苗場山麓の大地こそが芸術である。その風土に建造された神社の彫刻は素晴らしいが、江戸時代の山里に住む民衆が描いた格天井の錦絵も感嘆の一言である。天井を向いて、大の字に寝て鑑賞する錦絵格天井は、江戸時代の美術館である。しかしながら、この研究はすこぶる遅れがあり、俳諧の献額を含めた総合的かつ体系的な研究が必要である。
分水嶺を越えた魚野川水系には、大塚太良兵衛や尾平(おびろ)石工と呼ばれた方々がおり、素晴らしい石造製作技術を持ち、その記録を残したことで知られる。しかし、秋山郷界隈の山里にも数多い石造物が残され、石ノミで刻まれている。その数、津南町だけで約6,000体とも言われており、その刻みや赤色・黒色塗布など素晴らしい芸術品が散在する。
錦絵 格天井
上日出山 聖観音
熊谷源太郎作 本堂内彫刻
越後のミケランジェロと呼ばれる雲蝶は、五色の胡粉・顔料を塗る派手な彫刻を特徴とする。ノミによる木材へ削り技術は、その白木の状態で観察することができるが、胡粉・顔料を塗ることで削り技術を細かく観察できないことは残念である。しかし、魚沼市開山堂の作品は素晴らしく、その使用した大量な胡粉・顔料がどのような質のもので、どのような入手ルートから入れ込んで使用したのかなど、まだ解明されていない山里の芸術の不思議がある。

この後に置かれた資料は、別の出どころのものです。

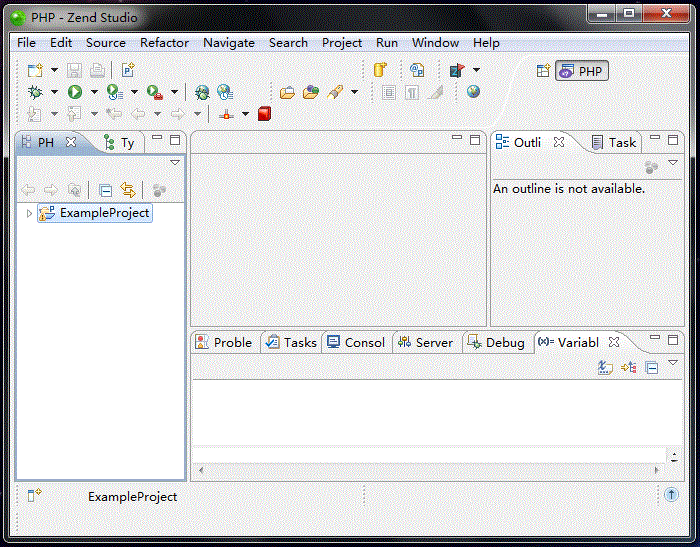Select the PHP perspective button
The width and height of the screenshot is (700, 547).
(582, 71)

一方、雲蝶の兄貴弟子と云われている熊谷源太郎(小林源太郎)は、白木彫刻を特徴とする。よって、ノミさばきの技術を容易に観察でき、その高さは一目置かれる。この熊谷源太郎作品が、なぜか苗場山麓に点在し、某寺には自筆の掛け軸などが残されており、まさしく江戸時代の美術館である。